AIM OF THE EXERCISE
Rewrite the stretch of data from the line containing "What do you see at coordinates (337, 147)" through the line containing "center [22, 234]." as a numbered list, leaving out any blank lines.

(Data excerpts)
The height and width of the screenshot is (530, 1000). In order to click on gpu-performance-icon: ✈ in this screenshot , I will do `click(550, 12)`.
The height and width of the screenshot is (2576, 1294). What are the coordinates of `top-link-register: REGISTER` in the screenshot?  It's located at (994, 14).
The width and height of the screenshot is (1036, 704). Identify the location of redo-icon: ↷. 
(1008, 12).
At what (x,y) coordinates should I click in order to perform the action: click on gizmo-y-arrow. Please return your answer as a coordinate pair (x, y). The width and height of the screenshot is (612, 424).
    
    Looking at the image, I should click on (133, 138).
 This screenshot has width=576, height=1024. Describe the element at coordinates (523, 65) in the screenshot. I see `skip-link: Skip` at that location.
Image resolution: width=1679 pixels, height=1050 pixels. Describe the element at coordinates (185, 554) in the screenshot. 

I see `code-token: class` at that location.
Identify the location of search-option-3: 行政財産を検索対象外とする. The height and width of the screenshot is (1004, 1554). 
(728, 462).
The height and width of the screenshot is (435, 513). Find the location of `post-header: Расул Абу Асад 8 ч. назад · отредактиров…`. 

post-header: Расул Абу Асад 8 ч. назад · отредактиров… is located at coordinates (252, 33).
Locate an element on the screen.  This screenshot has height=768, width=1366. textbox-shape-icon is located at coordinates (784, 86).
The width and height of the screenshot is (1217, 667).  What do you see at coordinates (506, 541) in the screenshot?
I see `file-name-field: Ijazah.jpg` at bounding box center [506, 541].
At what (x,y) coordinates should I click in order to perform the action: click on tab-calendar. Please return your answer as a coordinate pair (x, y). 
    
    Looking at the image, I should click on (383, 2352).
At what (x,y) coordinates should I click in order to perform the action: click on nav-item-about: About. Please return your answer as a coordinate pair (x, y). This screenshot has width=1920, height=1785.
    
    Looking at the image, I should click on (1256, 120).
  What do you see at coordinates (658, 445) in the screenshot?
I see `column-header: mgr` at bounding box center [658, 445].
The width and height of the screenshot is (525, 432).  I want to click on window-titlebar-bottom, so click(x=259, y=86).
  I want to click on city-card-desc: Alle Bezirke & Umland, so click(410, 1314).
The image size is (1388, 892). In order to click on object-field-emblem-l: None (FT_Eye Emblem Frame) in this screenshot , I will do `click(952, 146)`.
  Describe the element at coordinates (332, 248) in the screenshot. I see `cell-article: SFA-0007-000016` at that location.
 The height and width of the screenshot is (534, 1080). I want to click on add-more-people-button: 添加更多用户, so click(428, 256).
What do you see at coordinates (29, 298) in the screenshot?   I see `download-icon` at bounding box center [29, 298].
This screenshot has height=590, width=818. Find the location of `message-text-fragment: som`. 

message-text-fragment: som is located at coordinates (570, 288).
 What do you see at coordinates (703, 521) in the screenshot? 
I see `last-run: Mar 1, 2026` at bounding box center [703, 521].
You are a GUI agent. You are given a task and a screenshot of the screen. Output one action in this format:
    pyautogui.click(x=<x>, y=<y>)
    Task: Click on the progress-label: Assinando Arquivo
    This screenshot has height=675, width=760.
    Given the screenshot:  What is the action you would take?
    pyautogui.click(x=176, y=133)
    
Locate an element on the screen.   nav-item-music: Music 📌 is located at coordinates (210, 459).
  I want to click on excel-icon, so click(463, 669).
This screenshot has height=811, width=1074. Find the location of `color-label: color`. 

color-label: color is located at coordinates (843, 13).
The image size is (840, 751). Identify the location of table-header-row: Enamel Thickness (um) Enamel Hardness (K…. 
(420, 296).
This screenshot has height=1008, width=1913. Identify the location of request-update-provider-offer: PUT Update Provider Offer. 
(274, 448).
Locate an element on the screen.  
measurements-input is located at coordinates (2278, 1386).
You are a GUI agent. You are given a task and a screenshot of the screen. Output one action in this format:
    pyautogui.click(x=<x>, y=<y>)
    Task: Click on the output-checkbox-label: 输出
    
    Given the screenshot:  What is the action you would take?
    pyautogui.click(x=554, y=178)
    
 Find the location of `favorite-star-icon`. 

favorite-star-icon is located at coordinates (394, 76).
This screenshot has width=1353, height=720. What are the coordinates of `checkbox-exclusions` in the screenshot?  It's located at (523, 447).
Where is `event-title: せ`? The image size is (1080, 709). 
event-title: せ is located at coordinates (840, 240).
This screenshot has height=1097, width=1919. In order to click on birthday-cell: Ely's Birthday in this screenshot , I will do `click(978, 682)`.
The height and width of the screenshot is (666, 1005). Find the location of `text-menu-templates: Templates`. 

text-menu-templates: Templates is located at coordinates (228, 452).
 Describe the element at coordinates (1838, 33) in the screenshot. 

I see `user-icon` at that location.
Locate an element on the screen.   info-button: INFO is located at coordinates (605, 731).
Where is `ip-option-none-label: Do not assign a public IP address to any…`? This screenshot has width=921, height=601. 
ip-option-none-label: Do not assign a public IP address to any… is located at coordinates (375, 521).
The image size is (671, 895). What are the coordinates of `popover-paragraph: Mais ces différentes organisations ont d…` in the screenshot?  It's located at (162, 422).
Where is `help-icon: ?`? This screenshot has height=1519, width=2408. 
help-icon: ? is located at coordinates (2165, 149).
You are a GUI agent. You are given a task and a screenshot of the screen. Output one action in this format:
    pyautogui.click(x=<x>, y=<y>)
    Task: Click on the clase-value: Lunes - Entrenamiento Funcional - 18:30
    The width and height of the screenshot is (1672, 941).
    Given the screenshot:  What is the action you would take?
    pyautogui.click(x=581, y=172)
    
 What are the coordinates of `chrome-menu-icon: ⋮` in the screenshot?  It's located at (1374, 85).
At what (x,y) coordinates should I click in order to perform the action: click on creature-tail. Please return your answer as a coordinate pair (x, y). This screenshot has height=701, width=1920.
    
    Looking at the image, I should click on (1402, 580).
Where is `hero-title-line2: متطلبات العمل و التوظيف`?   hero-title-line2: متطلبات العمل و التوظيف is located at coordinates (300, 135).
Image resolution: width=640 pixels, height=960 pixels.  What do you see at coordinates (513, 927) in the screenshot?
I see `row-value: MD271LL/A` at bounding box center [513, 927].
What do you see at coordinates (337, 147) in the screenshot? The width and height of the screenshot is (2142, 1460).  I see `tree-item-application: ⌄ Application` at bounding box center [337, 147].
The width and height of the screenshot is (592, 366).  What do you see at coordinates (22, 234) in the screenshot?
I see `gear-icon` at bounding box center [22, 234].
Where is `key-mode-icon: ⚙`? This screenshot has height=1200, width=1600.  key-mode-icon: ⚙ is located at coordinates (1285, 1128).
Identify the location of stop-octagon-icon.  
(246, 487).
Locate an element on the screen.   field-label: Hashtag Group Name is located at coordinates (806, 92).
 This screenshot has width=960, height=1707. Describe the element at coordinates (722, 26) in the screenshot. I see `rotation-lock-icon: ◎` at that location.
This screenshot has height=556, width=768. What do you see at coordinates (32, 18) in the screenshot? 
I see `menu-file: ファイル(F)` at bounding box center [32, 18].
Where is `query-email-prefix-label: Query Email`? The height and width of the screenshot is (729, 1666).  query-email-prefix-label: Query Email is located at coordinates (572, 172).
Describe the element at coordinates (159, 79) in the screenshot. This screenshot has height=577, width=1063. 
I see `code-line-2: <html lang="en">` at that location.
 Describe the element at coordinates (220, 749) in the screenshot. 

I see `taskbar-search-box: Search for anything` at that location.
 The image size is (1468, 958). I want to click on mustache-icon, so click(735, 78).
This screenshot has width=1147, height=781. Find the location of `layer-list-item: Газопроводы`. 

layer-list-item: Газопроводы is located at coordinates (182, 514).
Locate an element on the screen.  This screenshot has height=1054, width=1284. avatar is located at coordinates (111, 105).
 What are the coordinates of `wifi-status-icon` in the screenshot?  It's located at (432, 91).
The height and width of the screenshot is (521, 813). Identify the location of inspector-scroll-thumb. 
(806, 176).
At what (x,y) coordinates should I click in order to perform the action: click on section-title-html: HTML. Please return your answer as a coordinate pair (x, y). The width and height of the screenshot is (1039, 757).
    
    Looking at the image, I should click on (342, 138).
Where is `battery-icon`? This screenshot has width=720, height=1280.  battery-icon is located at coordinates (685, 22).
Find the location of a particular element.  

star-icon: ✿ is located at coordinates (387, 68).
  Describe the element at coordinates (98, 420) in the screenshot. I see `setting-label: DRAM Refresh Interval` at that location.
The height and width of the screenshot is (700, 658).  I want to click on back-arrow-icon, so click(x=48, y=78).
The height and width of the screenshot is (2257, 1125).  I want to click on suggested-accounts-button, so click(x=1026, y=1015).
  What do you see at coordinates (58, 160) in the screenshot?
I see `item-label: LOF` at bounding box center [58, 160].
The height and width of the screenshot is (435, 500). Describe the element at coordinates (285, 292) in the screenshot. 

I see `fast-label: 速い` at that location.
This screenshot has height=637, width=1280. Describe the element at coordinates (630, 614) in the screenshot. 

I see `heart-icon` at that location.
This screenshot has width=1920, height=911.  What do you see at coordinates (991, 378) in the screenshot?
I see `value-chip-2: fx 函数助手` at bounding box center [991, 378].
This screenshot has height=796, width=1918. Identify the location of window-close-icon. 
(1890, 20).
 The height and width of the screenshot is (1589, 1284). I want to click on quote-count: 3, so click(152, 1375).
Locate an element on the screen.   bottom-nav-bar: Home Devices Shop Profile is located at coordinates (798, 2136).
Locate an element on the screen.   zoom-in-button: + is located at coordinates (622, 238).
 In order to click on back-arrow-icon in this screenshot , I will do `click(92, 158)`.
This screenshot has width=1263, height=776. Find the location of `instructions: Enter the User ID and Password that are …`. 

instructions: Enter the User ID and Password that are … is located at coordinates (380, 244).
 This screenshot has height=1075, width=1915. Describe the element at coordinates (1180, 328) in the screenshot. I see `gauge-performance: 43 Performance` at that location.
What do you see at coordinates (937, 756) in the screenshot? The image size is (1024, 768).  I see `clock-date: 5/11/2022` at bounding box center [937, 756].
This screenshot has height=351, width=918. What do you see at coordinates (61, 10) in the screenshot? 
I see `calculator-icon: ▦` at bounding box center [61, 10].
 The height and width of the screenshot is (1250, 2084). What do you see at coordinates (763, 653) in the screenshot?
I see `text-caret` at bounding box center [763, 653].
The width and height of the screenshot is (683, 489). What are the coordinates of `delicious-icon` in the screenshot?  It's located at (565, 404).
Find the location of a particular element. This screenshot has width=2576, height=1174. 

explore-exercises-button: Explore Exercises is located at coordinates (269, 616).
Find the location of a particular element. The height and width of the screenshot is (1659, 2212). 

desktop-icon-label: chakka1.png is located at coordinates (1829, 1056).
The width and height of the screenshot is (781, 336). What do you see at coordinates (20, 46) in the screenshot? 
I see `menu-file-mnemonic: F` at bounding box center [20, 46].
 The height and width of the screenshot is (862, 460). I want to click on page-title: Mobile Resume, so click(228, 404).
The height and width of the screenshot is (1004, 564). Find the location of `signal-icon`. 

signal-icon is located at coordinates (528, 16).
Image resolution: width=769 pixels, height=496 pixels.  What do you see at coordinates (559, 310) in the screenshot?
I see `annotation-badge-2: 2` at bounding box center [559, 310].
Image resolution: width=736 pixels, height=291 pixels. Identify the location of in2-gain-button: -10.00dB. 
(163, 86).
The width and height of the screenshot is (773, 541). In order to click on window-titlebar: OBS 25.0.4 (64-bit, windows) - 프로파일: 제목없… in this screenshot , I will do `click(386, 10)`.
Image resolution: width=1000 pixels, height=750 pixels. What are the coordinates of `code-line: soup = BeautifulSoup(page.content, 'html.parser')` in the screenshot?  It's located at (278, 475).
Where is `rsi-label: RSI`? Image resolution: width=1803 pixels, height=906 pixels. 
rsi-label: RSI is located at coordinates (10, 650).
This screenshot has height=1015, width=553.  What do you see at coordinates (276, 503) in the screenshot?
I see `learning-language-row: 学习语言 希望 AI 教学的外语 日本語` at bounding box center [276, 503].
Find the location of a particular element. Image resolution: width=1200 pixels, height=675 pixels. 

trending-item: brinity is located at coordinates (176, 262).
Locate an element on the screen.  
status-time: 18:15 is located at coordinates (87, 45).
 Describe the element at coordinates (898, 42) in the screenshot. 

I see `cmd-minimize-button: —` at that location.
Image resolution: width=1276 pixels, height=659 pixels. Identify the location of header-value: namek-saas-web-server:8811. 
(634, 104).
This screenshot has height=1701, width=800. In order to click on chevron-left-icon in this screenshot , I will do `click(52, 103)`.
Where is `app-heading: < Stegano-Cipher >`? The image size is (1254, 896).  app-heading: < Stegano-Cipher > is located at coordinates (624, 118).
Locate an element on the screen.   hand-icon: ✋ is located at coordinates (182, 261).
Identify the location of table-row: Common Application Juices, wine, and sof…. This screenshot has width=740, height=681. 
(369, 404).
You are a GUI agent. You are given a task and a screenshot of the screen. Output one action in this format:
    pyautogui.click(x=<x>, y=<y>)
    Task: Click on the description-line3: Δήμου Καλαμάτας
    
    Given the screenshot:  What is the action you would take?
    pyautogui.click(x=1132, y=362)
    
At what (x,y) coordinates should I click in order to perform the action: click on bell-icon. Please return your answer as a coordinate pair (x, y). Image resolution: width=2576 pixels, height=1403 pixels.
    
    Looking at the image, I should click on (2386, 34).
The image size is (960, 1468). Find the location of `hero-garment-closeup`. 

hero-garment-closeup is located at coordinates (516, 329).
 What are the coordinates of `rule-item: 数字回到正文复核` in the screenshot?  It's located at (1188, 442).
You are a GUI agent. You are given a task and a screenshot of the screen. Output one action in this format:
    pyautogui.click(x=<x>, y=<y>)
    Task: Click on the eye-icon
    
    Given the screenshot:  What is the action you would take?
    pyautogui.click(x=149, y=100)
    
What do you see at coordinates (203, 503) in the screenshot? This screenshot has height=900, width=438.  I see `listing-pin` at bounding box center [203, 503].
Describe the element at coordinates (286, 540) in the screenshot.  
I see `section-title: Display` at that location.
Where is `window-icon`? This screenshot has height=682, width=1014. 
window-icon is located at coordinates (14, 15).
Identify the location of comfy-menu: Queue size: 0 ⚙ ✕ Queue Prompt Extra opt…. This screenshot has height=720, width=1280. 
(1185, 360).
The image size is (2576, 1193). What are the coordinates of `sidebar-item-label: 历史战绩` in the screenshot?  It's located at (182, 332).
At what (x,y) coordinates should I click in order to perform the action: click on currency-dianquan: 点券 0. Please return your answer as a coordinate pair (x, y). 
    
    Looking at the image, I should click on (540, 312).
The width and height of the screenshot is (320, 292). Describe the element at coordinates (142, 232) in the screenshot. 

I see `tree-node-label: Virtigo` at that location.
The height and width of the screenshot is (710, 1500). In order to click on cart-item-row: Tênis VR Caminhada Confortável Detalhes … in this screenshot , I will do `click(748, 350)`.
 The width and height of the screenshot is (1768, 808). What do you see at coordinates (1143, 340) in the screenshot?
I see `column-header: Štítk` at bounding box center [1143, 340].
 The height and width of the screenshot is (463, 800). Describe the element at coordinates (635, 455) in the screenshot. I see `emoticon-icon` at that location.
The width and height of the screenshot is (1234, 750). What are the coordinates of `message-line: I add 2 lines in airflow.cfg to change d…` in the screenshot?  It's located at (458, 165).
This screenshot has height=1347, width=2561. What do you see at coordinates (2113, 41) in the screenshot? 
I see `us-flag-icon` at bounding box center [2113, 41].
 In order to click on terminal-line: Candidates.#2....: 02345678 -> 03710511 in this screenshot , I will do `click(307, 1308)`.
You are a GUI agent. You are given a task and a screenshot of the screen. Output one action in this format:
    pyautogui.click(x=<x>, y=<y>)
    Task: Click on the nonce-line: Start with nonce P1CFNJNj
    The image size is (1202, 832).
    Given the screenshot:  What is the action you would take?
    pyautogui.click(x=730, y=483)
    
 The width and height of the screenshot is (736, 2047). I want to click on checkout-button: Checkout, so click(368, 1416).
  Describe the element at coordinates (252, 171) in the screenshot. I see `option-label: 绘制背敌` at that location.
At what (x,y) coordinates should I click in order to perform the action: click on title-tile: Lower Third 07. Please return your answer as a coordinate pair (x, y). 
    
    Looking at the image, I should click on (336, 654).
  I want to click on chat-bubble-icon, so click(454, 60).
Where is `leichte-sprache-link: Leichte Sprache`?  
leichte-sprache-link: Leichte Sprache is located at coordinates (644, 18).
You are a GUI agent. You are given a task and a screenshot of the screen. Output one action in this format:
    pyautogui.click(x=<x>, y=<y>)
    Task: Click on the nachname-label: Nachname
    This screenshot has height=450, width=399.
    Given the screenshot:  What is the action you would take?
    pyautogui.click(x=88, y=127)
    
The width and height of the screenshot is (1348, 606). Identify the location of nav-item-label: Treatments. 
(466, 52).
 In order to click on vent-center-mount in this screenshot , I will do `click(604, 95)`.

TASK OUTPUT
1. What do you see at coordinates (337, 147) in the screenshot? The width and height of the screenshot is (2142, 1460).  I see `tree-item-application: ⌄ Application` at bounding box center [337, 147].
2. The width and height of the screenshot is (592, 366).  What do you see at coordinates (22, 234) in the screenshot?
3. I see `gear-icon` at bounding box center [22, 234].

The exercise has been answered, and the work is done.